On Fri, Jul 25, 2008 at 09:54:54AM -0700, Paul E. McKenney wrote:
> On Mon, Jul 21, 2008 at 03:04:33AM -0700, Paul E. McKenney wrote:
> > On Fri, Jul 18, 2008 at 04:09:30PM +0200, Ingo Molnar wrote:
> > > 
> > > * Lai Jiangshan <laijs@cn.fujitsu.com> wrote:
> > > 
> > > > This is v2, it's a little deference from v1 that I
> > > > had send to lkml.
> > > > use ACCESS_ONCE
> > > > use rcu_batch_after/rcu_batch_before for batch # comparison.
> > > > 
> > > > rcutorture test result:
> > > > (hotplugs: do cpu-online/offline once per second)
> > > > 
> > > > No CONFIG_NO_HZ:           OK, 12hours
> > > > No CONFIG_NO_HZ, hotplugs: OK, 12hours
> > > > CONFIG_NO_HZ=y:            OK, 24hours
> > > > CONFIG_NO_HZ=y, hotplugs:  Failed.
> > > > (Failed also without my patch applied, exactly the same bug occurred,
> > > > http://lkml.org/lkml/2008/7/3/24)
> > > 
> > > thanks, i've applied this to tip/core/rcu - but it would be nice have an 
> > > ack/nak from Paul as well, before we can proceed further.
> > 
> > I like the general approach -- simplification is a good thing.
> > 
> > So, for the moment:
> > 
> > Acked-by: Paul E. McKenney <paulmck@linux.vnet.ibm.com>
> > 
> > I need to do a more detailed review (e.g., the memory-barrier changes
> > and the incorporation of some grace-period processing into call_rcu()),
> > after which I will either ask for changes or give a Reviewed-by.
> > 
> > I need to do this more-detailed review before we ship to mainline.
> > (Gak, already two weeks since Jiangshan sent this!!!  My apologies!!!)

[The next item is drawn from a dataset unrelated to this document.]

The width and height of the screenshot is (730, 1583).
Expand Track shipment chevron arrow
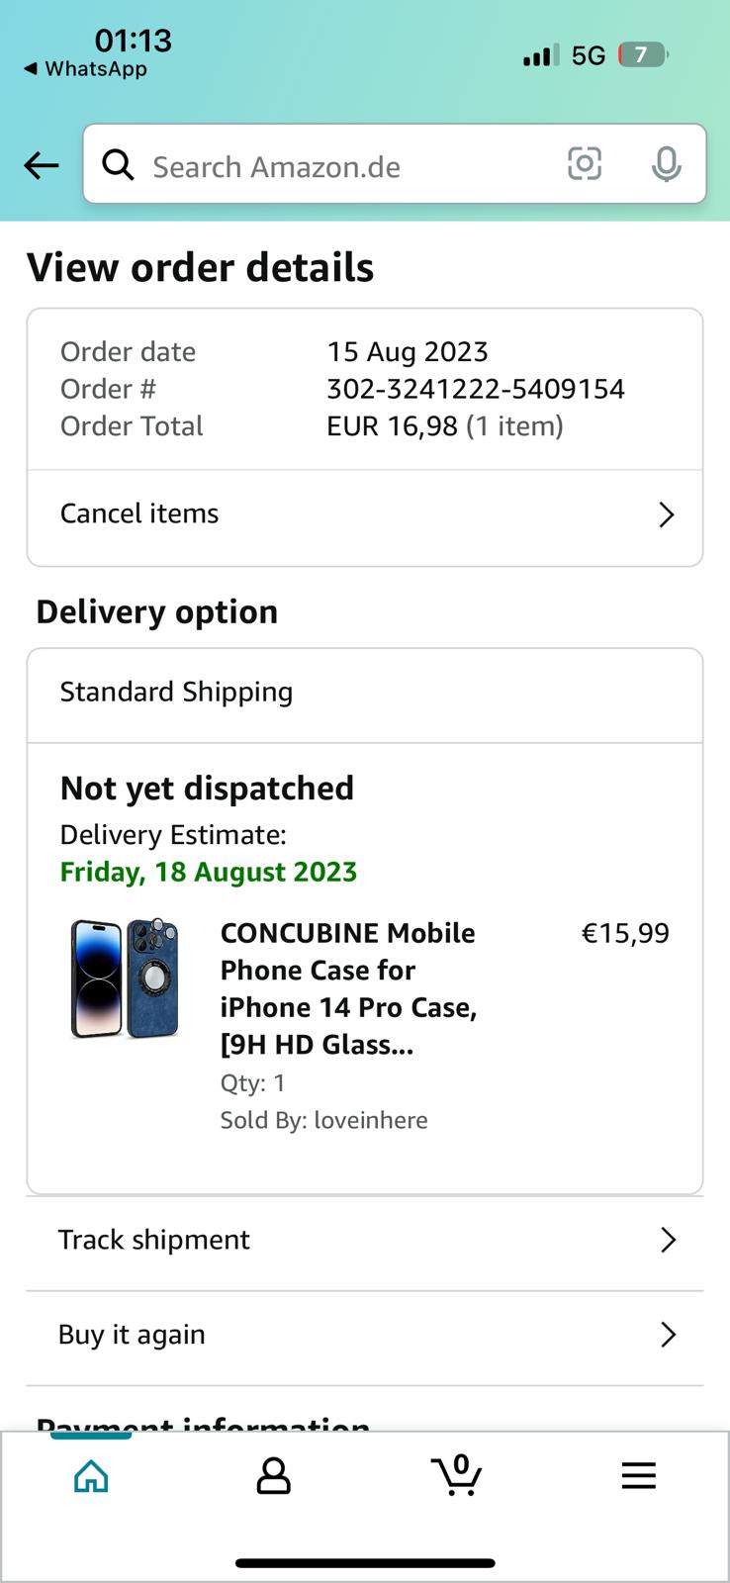(669, 1240)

And here is a patch to apply on top of Jiangshan's patch that
rationalizes the locking and memory barriers.  Much of this is general
cleanup, not necessarily directly related to Jiangshan's patch.
Given this as a base, it should be fairly easy to make a hierarchical
implementation for machines that see lock contention in the RCU
infrastructure -- split and make a hierarchy on rcu_ctrlblk.

Thoughts?

Signed-off-by: Paul E. McKenney <paulmck@linux.vnet.ibm.com>
---

 rcuclassic.c |   62 +++++++++++++++++++++++++++++++++++++++++------------------
 1 file changed, 44 insertions(+), 18 deletions(-)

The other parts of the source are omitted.